I don’t think that the text will suffer from the bigger choice of visuals, in terms of proportions. Simply, there are other ways to explain things than long texts. Motion graphics is a new and fantastic graphic technique which enables us to present very complicated topics in a very clear way, for example.
You’ve mentioned more than once “touching screens.” Which reminds me of something interesting about magazines too. Their English name, “glossy.” Which has more to do with the feel/touch than with the reflecting quality of the paper. I’ve seen studies that said the acquisition impulse has a lot to do with the desire to feel the magazines. Does anything similar happen with touch screens? Somehow they get dirty with fingerprints very easily, but this doesn’t make them less desirable.
Touching screens are magic. You remember the movie with Tom Cruise, in which he was manipulating hologram screens floating in front of him (Minority Report, 2002 – n.r.). It looked science fiction but now it’s reality. The touching screens of phones and tablets is only the begining of this development. At Ringier Studios we’re now working on touching screens which can be windows, tables, walls or any flat surface. Quite close to what Tom Cruise has in his movie. And, yes, one should invent the screen which never get dirty.
If something else would be invented about all this, what would you like it to be?
Well, at the moment there are enough new things coming all the time to keep me busy.

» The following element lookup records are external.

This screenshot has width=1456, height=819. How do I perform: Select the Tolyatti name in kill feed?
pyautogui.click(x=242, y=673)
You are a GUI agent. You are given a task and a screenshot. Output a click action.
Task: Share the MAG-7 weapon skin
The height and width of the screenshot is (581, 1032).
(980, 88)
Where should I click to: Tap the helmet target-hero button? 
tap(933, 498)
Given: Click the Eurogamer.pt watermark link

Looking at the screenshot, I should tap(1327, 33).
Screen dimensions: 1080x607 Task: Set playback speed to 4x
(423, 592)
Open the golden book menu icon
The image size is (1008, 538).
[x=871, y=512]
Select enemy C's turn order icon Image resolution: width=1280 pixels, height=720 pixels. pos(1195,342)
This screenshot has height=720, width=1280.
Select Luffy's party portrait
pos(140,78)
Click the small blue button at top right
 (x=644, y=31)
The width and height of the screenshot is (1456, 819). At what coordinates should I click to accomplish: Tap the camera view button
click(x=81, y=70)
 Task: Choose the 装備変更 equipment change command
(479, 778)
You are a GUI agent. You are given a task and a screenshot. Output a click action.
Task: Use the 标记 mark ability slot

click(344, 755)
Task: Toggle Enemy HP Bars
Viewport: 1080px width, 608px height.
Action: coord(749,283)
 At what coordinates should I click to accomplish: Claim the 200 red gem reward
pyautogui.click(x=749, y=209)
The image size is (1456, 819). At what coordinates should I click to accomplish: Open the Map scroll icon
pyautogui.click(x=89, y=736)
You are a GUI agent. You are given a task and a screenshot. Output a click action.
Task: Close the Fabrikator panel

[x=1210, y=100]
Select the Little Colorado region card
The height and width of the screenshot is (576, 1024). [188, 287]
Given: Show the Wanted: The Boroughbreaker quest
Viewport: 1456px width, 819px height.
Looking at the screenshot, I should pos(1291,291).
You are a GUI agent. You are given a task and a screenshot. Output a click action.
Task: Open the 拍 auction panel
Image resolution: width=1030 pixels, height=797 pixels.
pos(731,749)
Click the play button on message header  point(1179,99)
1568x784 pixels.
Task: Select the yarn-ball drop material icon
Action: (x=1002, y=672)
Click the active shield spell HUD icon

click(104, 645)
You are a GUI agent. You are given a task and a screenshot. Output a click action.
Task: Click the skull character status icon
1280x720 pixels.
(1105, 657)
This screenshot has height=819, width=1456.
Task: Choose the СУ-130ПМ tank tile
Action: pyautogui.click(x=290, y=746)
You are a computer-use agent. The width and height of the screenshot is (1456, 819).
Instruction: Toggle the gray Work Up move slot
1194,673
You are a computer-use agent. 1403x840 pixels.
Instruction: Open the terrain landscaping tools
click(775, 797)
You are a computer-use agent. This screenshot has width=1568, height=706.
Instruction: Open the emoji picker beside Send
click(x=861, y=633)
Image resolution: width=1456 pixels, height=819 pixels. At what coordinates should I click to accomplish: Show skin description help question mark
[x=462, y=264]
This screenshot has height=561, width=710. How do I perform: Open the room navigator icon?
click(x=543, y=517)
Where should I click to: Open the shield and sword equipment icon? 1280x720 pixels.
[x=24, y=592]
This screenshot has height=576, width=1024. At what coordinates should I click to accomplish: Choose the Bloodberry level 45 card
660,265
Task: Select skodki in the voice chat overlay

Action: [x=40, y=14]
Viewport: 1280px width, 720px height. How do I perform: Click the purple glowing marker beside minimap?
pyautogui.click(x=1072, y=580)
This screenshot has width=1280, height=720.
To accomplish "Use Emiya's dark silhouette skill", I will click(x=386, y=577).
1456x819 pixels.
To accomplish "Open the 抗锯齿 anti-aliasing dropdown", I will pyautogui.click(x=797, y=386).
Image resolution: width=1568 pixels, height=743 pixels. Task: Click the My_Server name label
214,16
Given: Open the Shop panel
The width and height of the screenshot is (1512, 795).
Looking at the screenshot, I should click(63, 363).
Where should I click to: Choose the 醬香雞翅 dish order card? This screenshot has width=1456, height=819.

What could and must be improved is the capacity of the devices. At the moment, they are limited in terms of power and memory. With our rich content we push them to their limits.
OK. Back to paper. Have you recently done any print work? Is it frustrating to go back or nice?
I’m still an art consultant for a few publications, among them Elle Vietnam, and still enjoy working for print publications. But the digital development is of course much more challenging. I would feel punished if I had to go back to being a print art director only.
A question about my job. I came from writing. Do you think writers are disappearing or becoming less important? Somehow I’m worried about that, although I’ve switched to digital, consultancy etc. several years ago and I’m not in danger of becoming unemployed.
Well written texts are still successful. See The New Yorker iPad edition for example. And I think that it is too early to know what will be the model for publications in the future. I don’t see why there would be less text or why the editors’ work would be less important. We can imagine the most impressive animation or 3D infographic: without the right research and the right information, it wouldn’t make any sense.
Information is different from the text
It can be numbers – you’ve mentioned them before, and this has to do with the so-called “data journalism.” But nevertheless, let’s move on the Romanian market. You’ve been very influential here at the beginning of the last decade, by touching more or less all the Ringier titles in Romania: relaunches, face lifts and so on. Are you still connected with what happens on the Romanian market?
Unfortunately not. Being based in Vietnam for one year and working on global digital publications makes me feel closer to the Asian and US markets than to the charming East European countries.